(Optional) Try Your Own Document

This section guides you through creating your own website assistant.

Ingestion

We’ll use a Tekton pipeline called "Website Ingestor" to ingest data from any website

See the code.

Run this pipeline with a URL pointing to your chosen website(s) and load the data into a specific index in Elastic.

This ingests only the website you link, not a full web crawl.
Choose content-rich pages like blog posts or Wikipedia articles (e.g., Red Hat Blog, Wikipedia).
Load multiple pages to see how the AI sources information.

Create Website Assistant

Create a Knowledge Source named "My Knowledge Source" using the Tekton Pipeline from the previous section, and pointing to your specified index.
Create an Assistant named "My Assistant" using "My Knowledge Source."

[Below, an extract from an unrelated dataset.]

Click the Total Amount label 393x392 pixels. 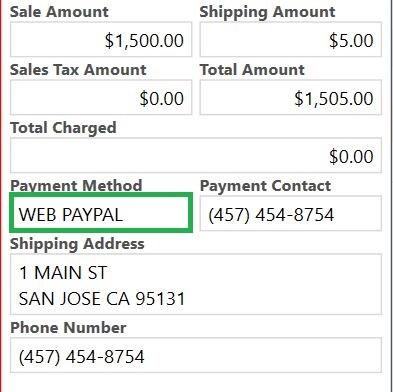[x=252, y=70]
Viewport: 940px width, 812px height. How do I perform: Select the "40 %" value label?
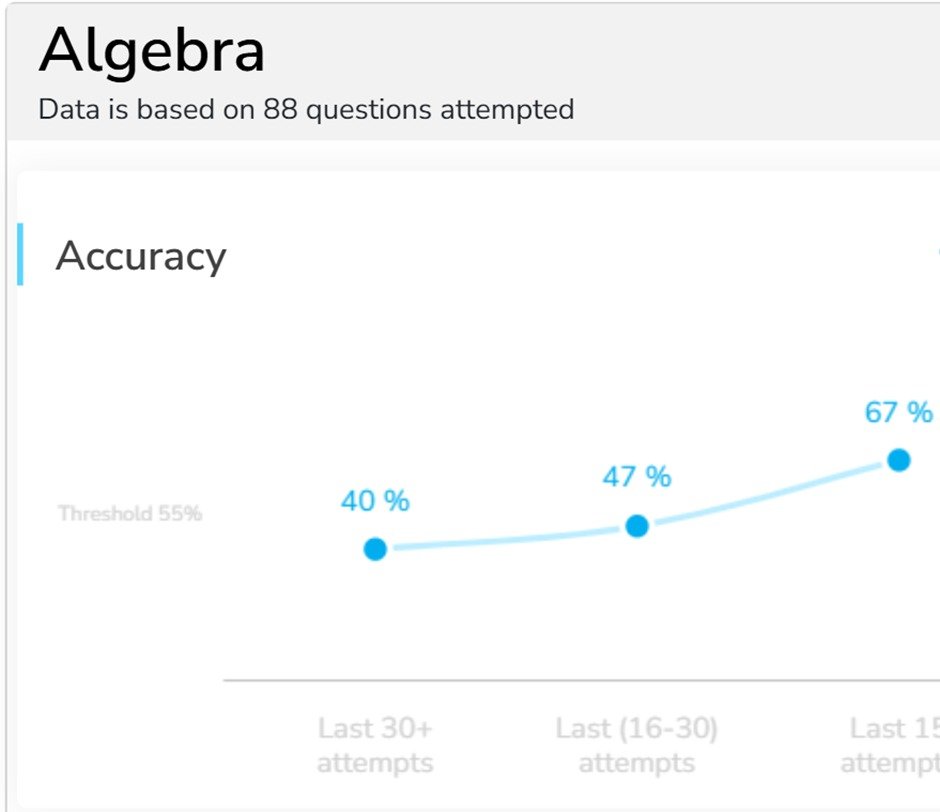(375, 501)
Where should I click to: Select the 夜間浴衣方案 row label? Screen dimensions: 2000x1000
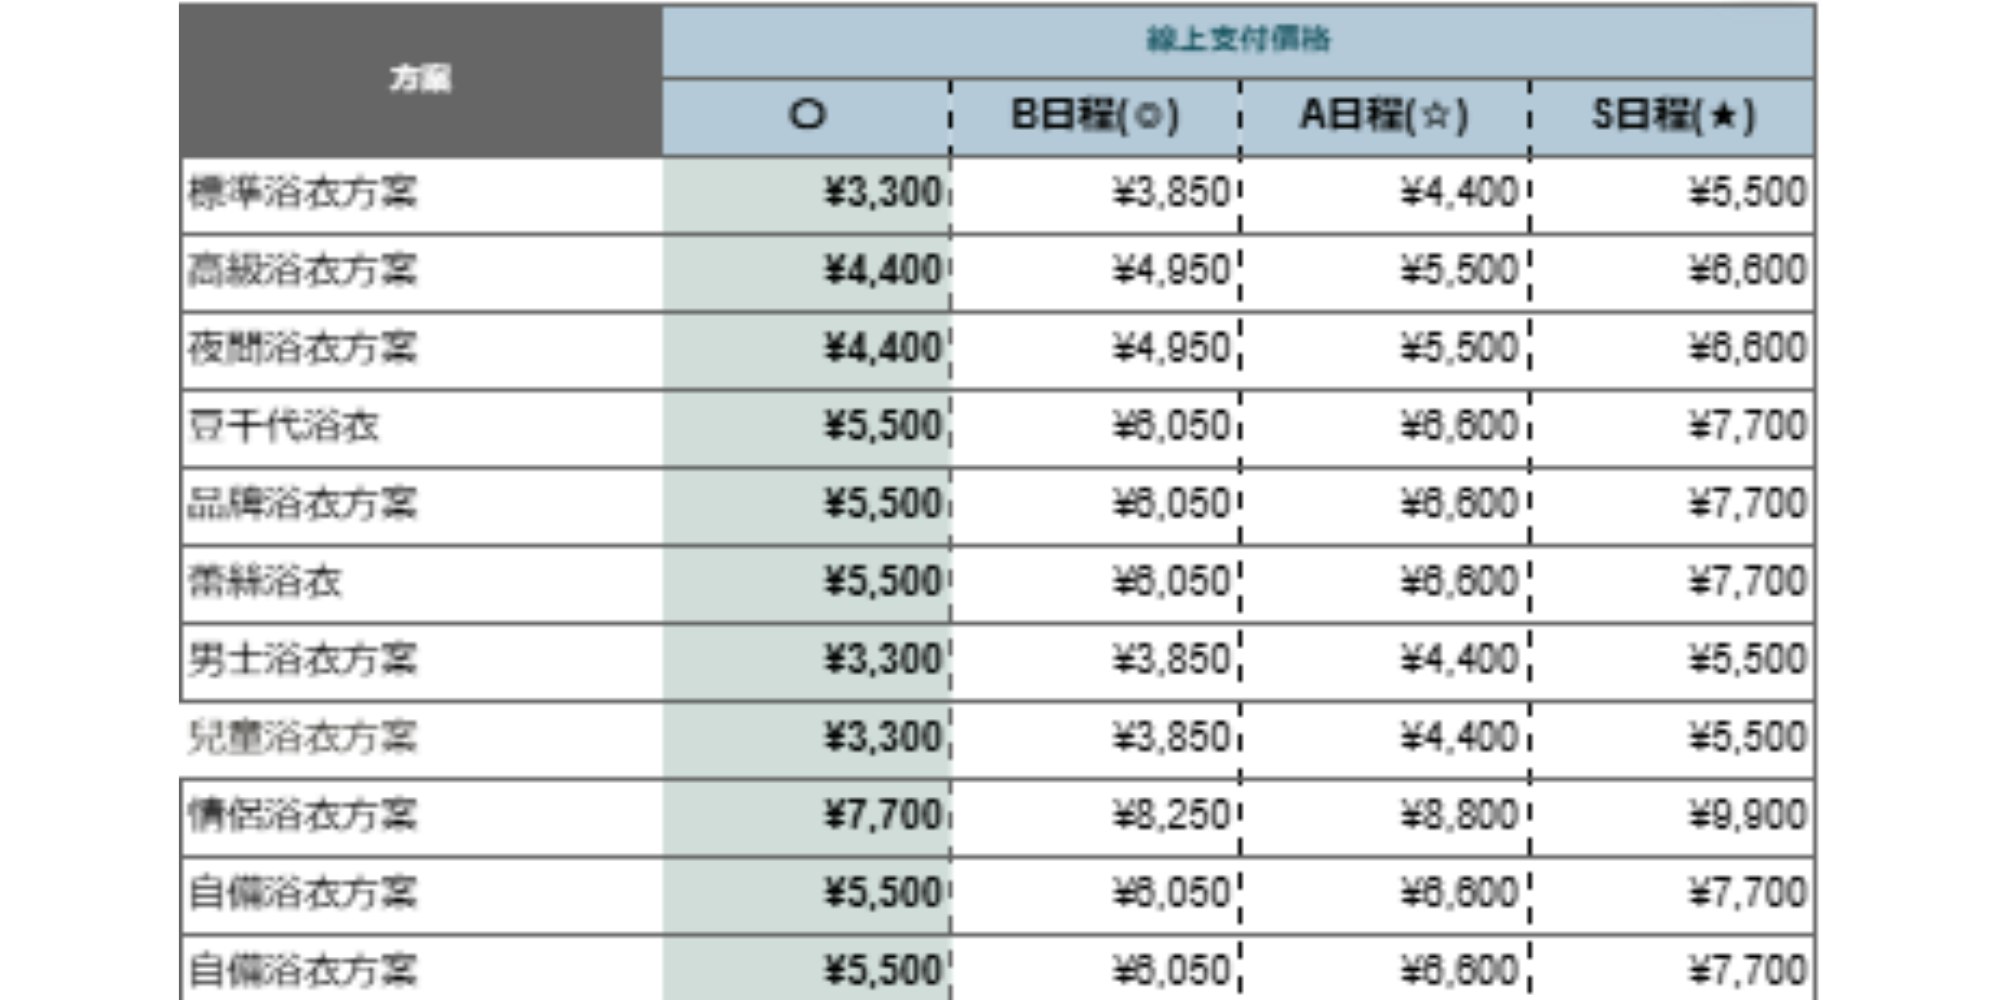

Testing Website Assistants

Ask your assistant questions related to the ingested content. Answers might not be perfect, especially for irrelevant questions. Here’s how to improve them:

Ingestion Improvements:

Our ingestion pipeline has minimal knowledge of the website being ingested, and correctly tuning our ingestion pipeline will give us better data to work with allowing us for better answers. Such as:

Chunking: Break down content into manageable pieces, experimenting with different sizes to find what works best for your LLM and data.
Overlap: Include some overlap between chunks to preserve context and relationships between sentences/ideas.
Focus: Prioritize the most relevant content, removing unnecessary elements like ads or navigation menus.
Clean: Eliminate duplicate information to improve efficiency and avoid skewed results.

Prompt Engineering:

As we saw in a previous example a well crafted prompt can make a huge difference in the quality of the answer you receive.

Assistant Tuning:

Explore LLM settings (like temperature) and advanced techniques like reranking.

Assistant tuning features are under development. And we are always looking for people to help contribute to our project.